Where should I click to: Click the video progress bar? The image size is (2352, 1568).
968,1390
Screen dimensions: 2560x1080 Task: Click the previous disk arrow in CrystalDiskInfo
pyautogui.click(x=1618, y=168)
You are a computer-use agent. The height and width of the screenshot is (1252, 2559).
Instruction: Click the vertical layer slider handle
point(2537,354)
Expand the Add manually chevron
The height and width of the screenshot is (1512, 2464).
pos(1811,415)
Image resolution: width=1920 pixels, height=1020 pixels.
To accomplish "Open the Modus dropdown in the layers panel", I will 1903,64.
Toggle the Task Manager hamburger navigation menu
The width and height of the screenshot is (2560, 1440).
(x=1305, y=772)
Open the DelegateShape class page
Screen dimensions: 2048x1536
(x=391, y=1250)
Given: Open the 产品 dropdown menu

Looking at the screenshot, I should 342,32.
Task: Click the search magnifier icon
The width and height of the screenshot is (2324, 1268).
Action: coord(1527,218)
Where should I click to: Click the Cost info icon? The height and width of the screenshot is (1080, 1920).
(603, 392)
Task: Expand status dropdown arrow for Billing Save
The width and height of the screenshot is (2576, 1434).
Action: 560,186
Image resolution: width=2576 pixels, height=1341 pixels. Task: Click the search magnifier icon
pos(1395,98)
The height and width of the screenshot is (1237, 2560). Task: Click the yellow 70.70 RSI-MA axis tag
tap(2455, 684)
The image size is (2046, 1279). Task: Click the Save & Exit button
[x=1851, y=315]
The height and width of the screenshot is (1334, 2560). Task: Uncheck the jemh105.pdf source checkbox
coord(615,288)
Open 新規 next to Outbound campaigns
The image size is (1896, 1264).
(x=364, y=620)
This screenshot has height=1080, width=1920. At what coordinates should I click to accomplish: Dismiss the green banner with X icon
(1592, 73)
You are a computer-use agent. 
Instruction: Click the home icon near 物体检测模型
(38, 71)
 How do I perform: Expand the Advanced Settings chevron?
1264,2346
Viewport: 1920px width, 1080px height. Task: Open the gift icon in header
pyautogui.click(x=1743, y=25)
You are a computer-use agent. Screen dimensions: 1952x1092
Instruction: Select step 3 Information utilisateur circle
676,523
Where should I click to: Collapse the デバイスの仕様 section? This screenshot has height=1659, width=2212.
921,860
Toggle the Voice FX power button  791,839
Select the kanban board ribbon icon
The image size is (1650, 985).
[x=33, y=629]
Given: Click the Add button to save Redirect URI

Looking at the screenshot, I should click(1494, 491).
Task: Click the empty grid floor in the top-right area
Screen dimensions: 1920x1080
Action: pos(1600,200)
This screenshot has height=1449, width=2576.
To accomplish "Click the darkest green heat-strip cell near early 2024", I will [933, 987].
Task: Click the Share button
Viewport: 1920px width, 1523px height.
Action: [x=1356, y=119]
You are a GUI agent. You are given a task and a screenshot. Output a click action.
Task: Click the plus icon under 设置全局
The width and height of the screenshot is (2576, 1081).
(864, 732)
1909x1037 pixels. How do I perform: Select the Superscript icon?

-*-*-

TASK BRIEF:
Starting at the line in the records above that contains "Where should I click to: Collapse", output every line up to and including the last one, with nothing added.

EXPECTED ANSWER:
Where should I click to: Collapse the デバイスの仕様 section? This screenshot has height=1659, width=2212.
921,860
Toggle the Voice FX power button  791,839
Select the kanban board ribbon icon
The image size is (1650, 985).
[x=33, y=629]
Given: Click the Add button to save Redirect URI

Looking at the screenshot, I should click(1494, 491).
Task: Click the empty grid floor in the top-right area
Screen dimensions: 1920x1080
Action: pos(1600,200)
This screenshot has height=1449, width=2576.
To accomplish "Click the darkest green heat-strip cell near early 2024", I will [933, 987].
Task: Click the Share button
Viewport: 1920px width, 1523px height.
Action: [x=1356, y=119]
You are a GUI agent. You are given a task and a screenshot. Output a click action.
Task: Click the plus icon under 设置全局
The width and height of the screenshot is (2576, 1081).
(864, 732)
1909x1037 pixels. How do I perform: Select the Superscript icon?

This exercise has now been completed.